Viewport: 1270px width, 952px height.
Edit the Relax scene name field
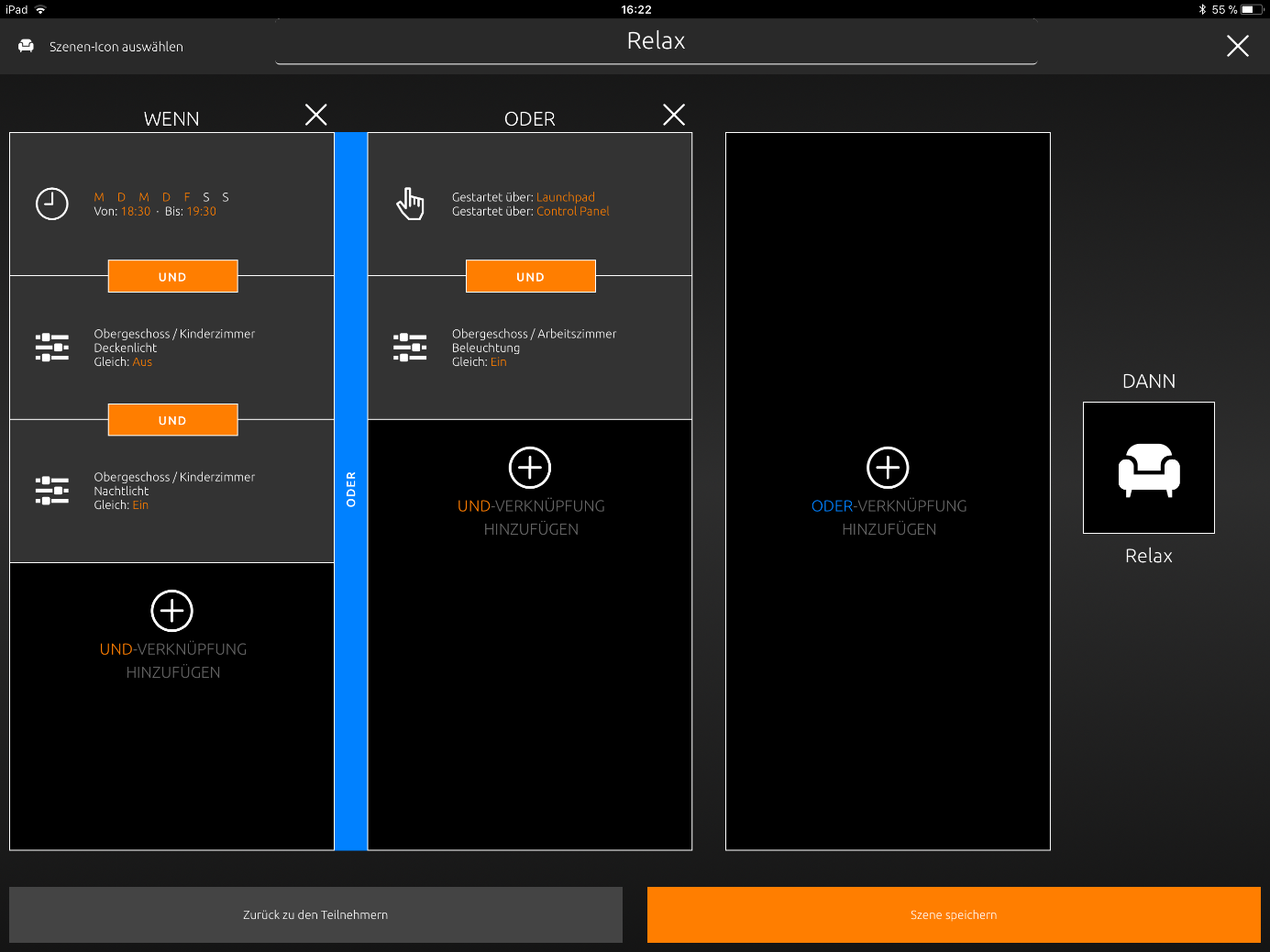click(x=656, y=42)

* * *

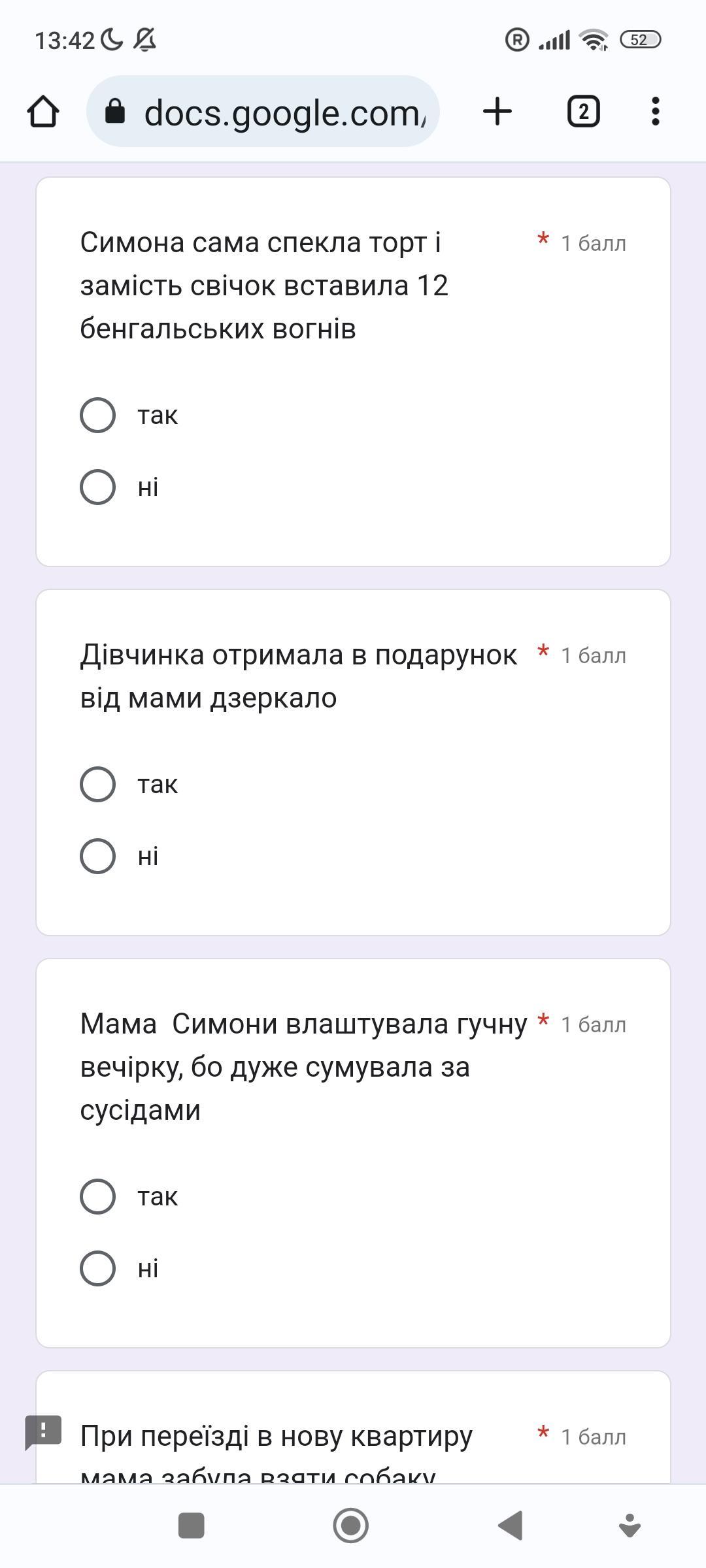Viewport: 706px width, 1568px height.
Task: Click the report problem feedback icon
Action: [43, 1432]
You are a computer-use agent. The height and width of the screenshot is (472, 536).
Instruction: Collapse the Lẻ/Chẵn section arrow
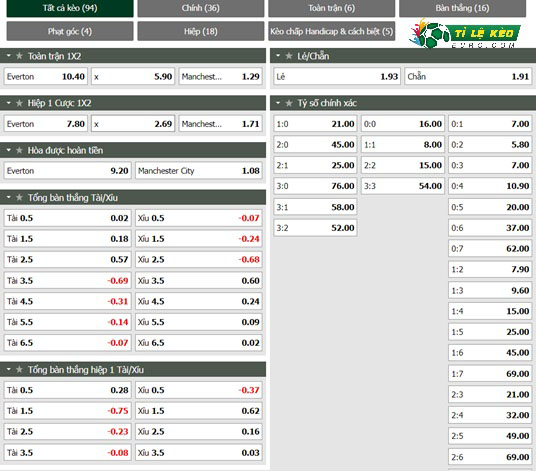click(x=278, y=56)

---

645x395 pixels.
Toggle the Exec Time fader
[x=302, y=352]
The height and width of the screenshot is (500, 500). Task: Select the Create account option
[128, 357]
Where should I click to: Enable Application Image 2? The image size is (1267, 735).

• [Task to complete]
Set down, exactly as they appear above, all lines from the one that has "The height and width of the screenshot is (500, 500)." down to the one that has "Where should I", including those two and no others.

• [Solution to this task]
The height and width of the screenshot is (500, 500). Task: Select the Create account option
[128, 357]
Where should I click to: Enable Application Image 2? The image size is (1267, 735).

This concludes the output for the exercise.